Alexander Geschonneck von der Wirtschaftsprüfungsgesellschaft KPMG, die schließlich die Scheingeschäfte bei einer Sonderuntersuchung entdeckte, wollte zwar die Frage eines Abgeordneten nicht beantworten, ob EY selbst die Luftbuchungen hätte entdecken müssen, der KPMG-Ermittler sagte aber: „Ich kann Ihnen versichern: Wir haben nichts weiter gemacht, als uns einfach an die Standards von Prüfungsgesellschaften zu halten.“ Mit anderen Worten: Wenn sich EY an diese Standards gehalten hätte, hätten seinen Prüfern die Scheingeschäfte auffallen müssen.
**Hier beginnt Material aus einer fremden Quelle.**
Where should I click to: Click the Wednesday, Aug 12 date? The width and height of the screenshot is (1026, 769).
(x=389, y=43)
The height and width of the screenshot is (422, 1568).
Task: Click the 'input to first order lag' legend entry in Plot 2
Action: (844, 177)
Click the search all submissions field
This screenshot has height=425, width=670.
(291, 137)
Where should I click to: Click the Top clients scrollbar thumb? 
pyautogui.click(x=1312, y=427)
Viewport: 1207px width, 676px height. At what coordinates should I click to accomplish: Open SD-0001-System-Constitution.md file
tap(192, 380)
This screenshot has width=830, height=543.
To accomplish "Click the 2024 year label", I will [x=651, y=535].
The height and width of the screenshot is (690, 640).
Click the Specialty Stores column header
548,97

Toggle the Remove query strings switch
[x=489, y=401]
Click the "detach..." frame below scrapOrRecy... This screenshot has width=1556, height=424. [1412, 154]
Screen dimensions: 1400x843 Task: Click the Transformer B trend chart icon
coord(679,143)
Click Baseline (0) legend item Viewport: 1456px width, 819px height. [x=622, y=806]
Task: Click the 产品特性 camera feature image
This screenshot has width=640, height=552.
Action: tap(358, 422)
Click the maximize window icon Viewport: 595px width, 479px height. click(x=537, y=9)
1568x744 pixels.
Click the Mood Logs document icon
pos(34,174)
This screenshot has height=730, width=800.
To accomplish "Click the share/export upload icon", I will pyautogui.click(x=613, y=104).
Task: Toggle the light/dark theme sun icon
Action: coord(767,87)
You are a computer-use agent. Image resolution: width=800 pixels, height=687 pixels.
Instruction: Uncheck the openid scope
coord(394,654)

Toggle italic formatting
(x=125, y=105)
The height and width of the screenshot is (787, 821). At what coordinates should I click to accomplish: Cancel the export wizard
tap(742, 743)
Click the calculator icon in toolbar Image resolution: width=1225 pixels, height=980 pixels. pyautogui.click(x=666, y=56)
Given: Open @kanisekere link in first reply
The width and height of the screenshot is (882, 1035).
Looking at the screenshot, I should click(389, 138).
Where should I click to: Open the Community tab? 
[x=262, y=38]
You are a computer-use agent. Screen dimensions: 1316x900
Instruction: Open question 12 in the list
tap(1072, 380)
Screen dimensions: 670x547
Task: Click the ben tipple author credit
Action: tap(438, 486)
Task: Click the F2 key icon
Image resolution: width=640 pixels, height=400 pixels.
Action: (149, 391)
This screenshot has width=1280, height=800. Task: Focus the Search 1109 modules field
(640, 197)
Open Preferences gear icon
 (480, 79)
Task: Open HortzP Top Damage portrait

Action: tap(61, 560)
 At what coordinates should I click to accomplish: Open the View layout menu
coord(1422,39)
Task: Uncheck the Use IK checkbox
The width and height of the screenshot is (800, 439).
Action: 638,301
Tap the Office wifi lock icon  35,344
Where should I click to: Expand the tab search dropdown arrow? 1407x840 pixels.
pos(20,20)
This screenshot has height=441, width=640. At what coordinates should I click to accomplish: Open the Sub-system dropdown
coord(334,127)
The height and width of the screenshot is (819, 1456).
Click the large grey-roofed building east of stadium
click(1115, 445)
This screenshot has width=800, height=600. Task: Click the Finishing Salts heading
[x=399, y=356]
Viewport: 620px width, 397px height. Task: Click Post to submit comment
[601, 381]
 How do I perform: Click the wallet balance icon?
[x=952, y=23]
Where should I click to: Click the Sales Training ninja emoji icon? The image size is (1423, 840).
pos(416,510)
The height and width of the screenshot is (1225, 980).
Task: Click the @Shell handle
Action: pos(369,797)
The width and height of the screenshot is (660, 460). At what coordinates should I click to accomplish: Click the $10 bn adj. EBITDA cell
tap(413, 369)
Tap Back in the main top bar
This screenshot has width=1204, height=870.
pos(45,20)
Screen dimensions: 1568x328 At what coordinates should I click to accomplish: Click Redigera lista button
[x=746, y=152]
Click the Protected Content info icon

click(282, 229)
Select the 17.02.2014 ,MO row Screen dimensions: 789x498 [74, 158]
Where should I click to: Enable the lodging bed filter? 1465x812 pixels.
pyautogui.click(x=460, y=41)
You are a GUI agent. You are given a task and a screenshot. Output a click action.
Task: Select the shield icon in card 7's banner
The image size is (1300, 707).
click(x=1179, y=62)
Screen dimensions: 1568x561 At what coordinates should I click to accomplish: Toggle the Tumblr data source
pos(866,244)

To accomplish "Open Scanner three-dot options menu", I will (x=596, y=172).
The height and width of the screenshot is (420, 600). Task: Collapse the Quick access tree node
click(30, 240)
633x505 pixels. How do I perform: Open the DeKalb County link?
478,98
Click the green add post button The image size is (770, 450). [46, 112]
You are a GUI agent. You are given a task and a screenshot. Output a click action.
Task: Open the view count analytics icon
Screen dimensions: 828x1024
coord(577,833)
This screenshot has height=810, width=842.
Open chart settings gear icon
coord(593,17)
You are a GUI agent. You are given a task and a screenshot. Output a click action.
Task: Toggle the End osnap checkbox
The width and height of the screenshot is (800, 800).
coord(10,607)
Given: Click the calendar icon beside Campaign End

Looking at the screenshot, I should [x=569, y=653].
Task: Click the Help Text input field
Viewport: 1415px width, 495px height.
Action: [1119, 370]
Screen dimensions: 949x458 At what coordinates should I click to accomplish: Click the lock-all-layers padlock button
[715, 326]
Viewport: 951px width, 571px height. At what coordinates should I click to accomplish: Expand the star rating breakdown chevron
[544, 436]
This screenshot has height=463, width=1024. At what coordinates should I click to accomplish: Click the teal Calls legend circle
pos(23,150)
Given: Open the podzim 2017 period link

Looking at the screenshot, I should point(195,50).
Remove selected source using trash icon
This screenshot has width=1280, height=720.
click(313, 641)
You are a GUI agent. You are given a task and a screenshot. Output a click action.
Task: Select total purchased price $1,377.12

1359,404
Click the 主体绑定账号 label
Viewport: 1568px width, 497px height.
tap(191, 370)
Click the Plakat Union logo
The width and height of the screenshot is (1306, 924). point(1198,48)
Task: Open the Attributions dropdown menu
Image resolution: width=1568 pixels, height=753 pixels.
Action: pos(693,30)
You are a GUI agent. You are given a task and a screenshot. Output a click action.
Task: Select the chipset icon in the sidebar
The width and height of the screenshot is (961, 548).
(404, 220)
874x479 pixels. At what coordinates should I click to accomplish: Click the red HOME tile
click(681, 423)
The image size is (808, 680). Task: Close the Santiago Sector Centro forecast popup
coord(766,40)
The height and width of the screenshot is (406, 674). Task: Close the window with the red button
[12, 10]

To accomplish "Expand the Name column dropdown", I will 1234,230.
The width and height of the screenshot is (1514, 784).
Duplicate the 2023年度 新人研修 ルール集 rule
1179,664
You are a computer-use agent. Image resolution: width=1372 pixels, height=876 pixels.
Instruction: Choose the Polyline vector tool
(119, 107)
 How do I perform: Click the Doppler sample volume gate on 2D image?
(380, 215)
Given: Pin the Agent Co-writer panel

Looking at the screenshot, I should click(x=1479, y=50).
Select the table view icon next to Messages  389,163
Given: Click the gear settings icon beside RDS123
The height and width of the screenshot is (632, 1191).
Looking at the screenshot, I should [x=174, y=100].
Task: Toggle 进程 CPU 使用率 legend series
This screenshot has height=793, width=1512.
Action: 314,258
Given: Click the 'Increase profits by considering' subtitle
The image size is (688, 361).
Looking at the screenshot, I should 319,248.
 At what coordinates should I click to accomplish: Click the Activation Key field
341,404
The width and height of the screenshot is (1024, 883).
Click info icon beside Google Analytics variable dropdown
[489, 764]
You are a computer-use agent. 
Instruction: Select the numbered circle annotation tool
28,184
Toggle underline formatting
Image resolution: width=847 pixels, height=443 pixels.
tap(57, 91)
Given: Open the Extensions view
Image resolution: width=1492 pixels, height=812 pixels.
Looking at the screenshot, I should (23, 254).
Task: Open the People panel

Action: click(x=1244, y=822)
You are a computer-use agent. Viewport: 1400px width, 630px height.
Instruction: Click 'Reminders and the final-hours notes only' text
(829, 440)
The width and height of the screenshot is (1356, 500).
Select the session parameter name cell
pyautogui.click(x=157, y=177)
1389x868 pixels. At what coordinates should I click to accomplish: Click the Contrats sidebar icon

„Wir haben keine Nachweise bekommen“
KPMG war im Herbst 2019 vom Wirecard-Aufsichtsrat mit einer Sonderprüfung beauftragt worden, weil es zahlreiche Berichte über Unregelmäßigkeiten gab. Geschonneck, der in der Finanzszene als einer der besten Bilanzforensiker gilt, berichtet, weder das Wirecard-Management noch EY hätten nötige Unterlagen geliefert, um die Existenz von Kunden, Konten und Umsätzen aus unklaren Geschäften in Asien zweifelsfrei zu belegen.
„Wir haben keine ausreichenden und angemessenen Nachweise vorgelegt bekommen“, sagte er. Auch eigene Recherchen der KPMG-Ermittler hätten keinen Beweis gebracht. Deshalb sei KPMG zu der Erkenntnis gekommen, dass es diese Geschäfte nie gegeben habe.
Bilanzfälschung bei Wirecard schon seit 2015 intern bekannt
Beim insolventen Zahlungsabwickler Wirecard sind nach Erkenntnissen der Münchner Staatsanwaltschaft bereits seit fünf Jahren systematisch Bilanzen gefälscht worden
© Quelle: Reuters
Geschonneck sagte, das Wirecard-Management habe die Arbeit von KPMG massiv behindert. Es habe „erhebliche Hürden und Hindernisse gegeben“. Angeforderte Dokumente seien gar nicht, nur unvollständig oder verzögert geliefert, Interviews mit Mitarbeitern immer wieder verschoben worden.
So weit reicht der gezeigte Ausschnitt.